Exhaustion gradually establishes in chronically stimulated CD8s and this process is not reverted by current therapeutic approaches due to establishment of a stable epigenetic program. Recent advances have informed on the developmental process of exhaustion and highlighted TOX as a key lineage-defining TF in the process. Yet, little remains known on molecular pathways capable of antagonizing the TOX-dependent exhaustion program. By depicting transcriptional changes at key developmental steps of exhaustion, we demonstrate an antagonistic role for the TF STAT5 in the development of CD8 T cell exhaustion. STAT5 transcriptional network is heavily silenced upon chronic antigenic stimulation in a TOX-dependent manner which allows initiation of the exhaustion lineage.
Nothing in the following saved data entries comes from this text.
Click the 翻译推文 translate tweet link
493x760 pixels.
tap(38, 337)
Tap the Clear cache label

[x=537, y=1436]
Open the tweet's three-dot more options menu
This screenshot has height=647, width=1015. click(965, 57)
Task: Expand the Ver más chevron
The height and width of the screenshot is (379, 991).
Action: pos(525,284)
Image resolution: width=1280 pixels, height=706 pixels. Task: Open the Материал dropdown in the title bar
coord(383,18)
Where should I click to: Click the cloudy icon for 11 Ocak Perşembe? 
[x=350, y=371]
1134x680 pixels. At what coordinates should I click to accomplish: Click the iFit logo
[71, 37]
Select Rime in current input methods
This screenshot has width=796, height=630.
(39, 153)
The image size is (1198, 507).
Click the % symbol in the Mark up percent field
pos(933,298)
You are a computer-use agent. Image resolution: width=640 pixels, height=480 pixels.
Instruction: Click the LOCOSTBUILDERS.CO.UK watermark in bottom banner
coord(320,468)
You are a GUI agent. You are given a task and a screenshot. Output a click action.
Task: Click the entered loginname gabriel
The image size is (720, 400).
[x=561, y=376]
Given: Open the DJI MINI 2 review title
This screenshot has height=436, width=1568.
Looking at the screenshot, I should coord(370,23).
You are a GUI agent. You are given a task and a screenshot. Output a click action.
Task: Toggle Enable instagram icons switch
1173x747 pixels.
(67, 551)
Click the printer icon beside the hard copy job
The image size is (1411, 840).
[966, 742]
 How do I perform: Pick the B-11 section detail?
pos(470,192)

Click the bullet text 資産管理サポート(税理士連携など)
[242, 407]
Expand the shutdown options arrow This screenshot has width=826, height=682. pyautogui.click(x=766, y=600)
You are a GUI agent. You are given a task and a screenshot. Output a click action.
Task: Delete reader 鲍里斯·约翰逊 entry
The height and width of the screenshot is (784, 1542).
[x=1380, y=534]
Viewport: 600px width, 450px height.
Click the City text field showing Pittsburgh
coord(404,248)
Increasing STAT5 activity abrogates establishment of the exhaustion lineage leading to the development of effector-like CD8s that acquire a unique transcriptional identity, distinct from exhausted cells, persist throughout chronicity and demonstrate higher protective capacity. Using temporal loss and gain of function approaches, we show that STAT5 triggers loss of progenitor identity by exhausted CD8s (Tex) and subsequent differentiation into the recently identified effector-like intermediate Tex subset. Stronger temporal re-activation of STAT5 in established Tex cells may even re-wire these cells into a more effector-like state. Together, we show that modulating STAT5 activity may counteract the exhaustion process and favor instigation of effector-like characteristic in Tex cells suitable for optimal therapeutic efficacy.
 
This work is supported by NIH grants AI155577 and AI149680. JC-Beltra is a Parker Institute for Cancer Immunotherapy scholar awardee.